Three things to know: Zion Williamson, Pelicans making strides, have long way to go


The NBA season is in full swing, and we will be here each weekday with the NBC Sports daily roundup Three Things to Know — everything you might have missed in the Association, every key moment from the night before in one place.

1) Zion Williamson, Pelicans making strides, have long way to go

The things Zion Williamson does he does as well he does VERY well.

Just ask two-time Defensive Player of the Year Rudy Gobert, who had the task of guarding Williams for large chunks of Utah’s win over New Orleans Tuesday. Zion is as strong and explosive as anyone who has ever played the game, and when Gobert would play back daring Zion to shoot from the outside, he would use that on a runway, get rolling downhill, get his body into Gobert and get a bucket. Poor Derrick Favors didn’t stand a chance.
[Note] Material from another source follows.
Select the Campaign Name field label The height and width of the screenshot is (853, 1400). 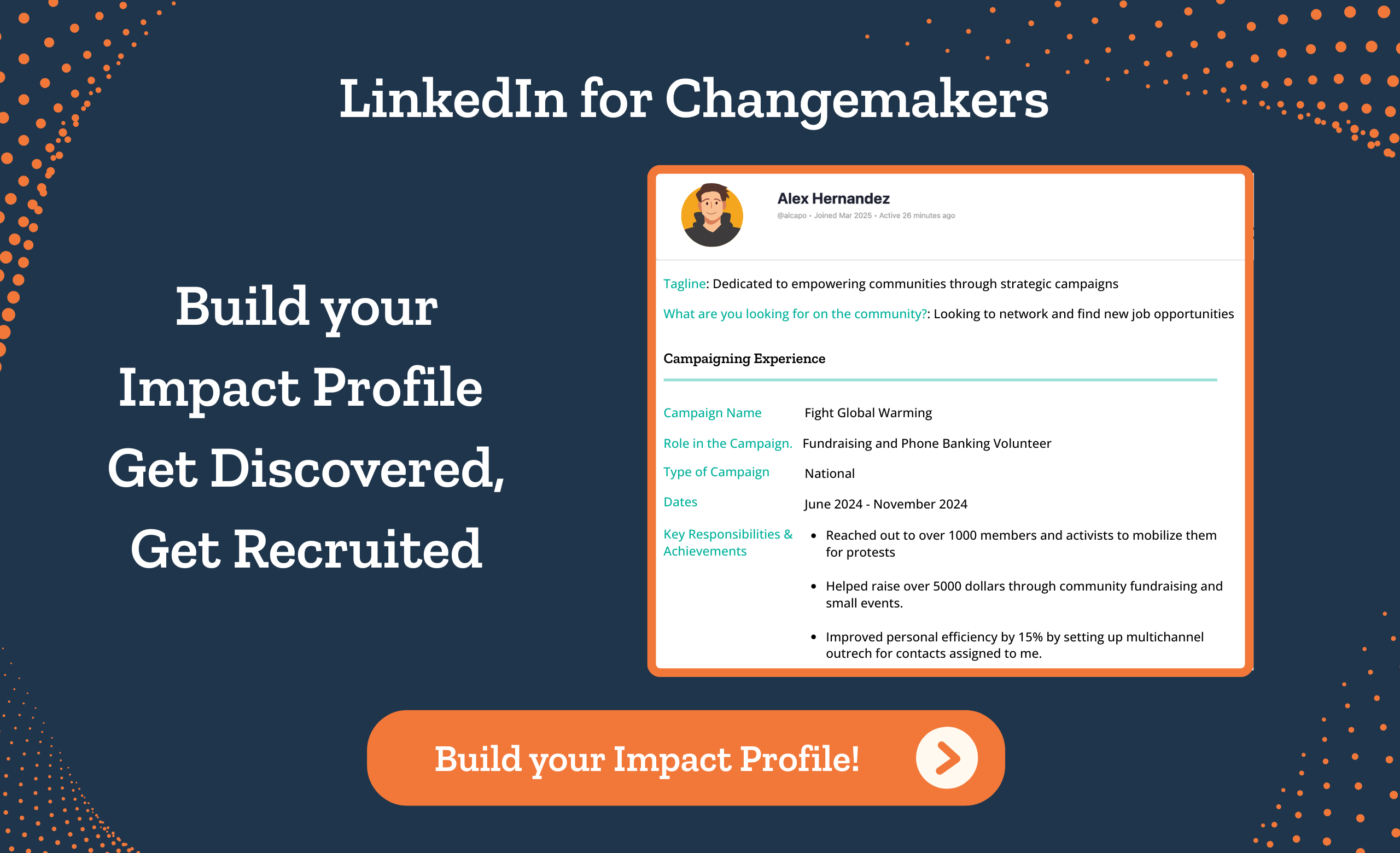click(x=712, y=413)
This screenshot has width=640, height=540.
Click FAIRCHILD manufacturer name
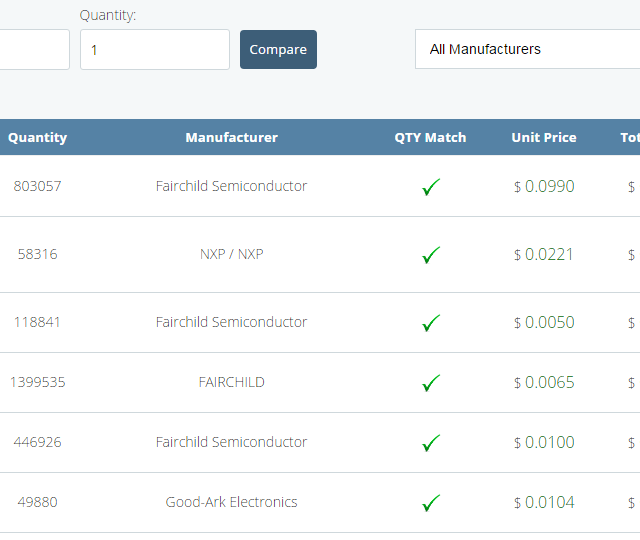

It’s how Zion ended up with 32 points against Gobert and the Jazz.

Zion is efficient at his shots, going 14-of-19 against Utah. The man is putting up historic stats.

Part of what works for Zion is Stan Van Gundy putting him in positions to succeed. For example, Zion as a point forward bringing the ball up, which drags opposing bigs out into space, then Zion blows right by them. Zion also is moving better off the ball this season.

It was not near enough against Utah, who were in control most of the game and won 118-102.

Against the Jazz Tuesday, and in other games this season, Zion and the Pelicans fade and get away from what works. As the game goes on, there is less off-the-ball movement and more isolation.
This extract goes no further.